Using gpg to comply with HIPAA
For those of you familiar with the convolutions of HIPAA:
Comment: EMR/EHR companies usually take advantage of the fact that medical providers are usually computer illiterate and will willfully pay outrageously high fees for mediocre services which are almost as lame as using either paper and pencil or "dictation services". In general, what is so special about an EMR program/service in the software market? I know there is a handful of OS EMR out there. However, they seem to assume that they know what fields/format/complexity the provider needs and they look exaggeratedly bloated for many cases. For the purpose of recording medical information, some providers would be better off using a simple word processor like OO Writer. What prevents a medical provider from using a widely available program like OO Writer, OO Base or Kexi to keep her/his medical records? If encryption capabilities are implemented, the only thing missing to make this hypothetical method fully HIPAA compliant would be signing capabilities. This brings me to the Question: This missing feature would be using gpg to sign individual documents.

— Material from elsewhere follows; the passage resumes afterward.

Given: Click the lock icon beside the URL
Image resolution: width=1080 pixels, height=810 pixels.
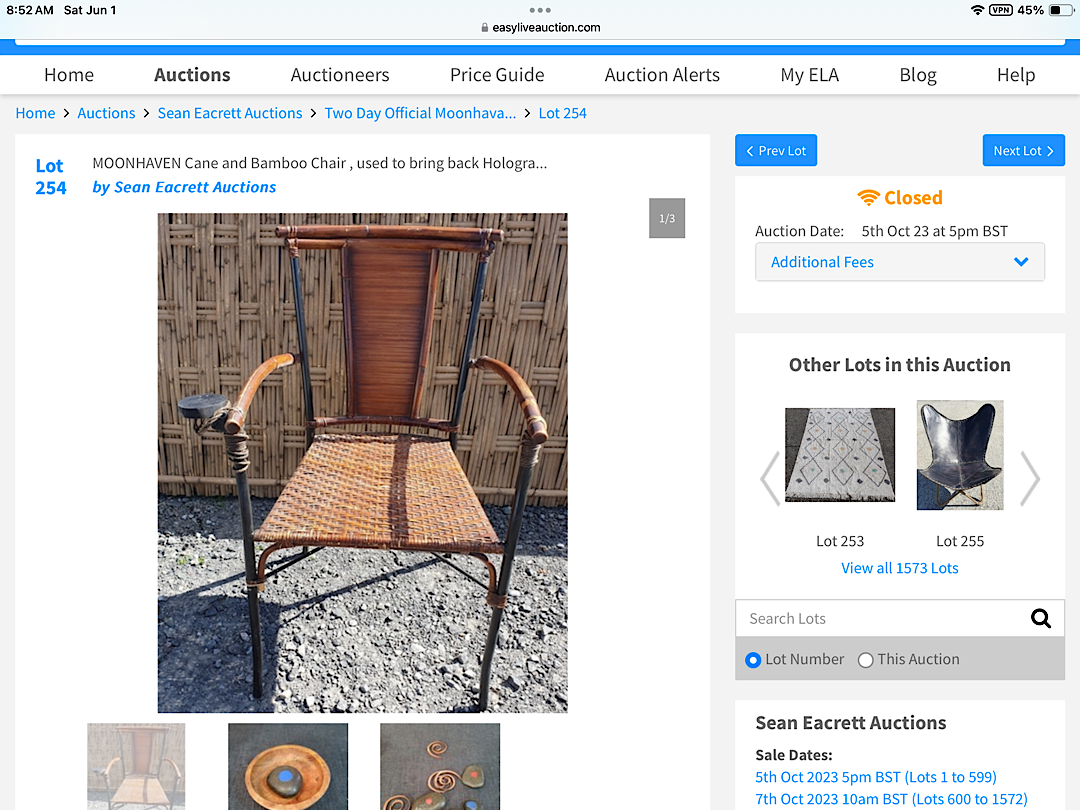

Signing *.odt documents with gpg would be quite straightforward. How about signing records on a simple database? How would you implement such a simple method from a technical point of view (word-processor or database + gpg for signing)? What warnings would you make? What obstacles do you see? In short, how would you do it? |
The use of propriety software in hospitals has produced a serious problem with siloization. Doc Searls wrote an article about this in Linux Journal, and how the impact on himself was nearly fatal. I once saw an open source Content Management system that was written in large part by a Dental Medical School. Open source software is about collaboration, and IMHO, medical schools in the country should take the lead in designing standards and OS software for use by the industry. On the one hand, the records from the department performing cat scans (for example) need to be readable by a doctor in another department. On the other, the privacy of the patient needs to be preserved.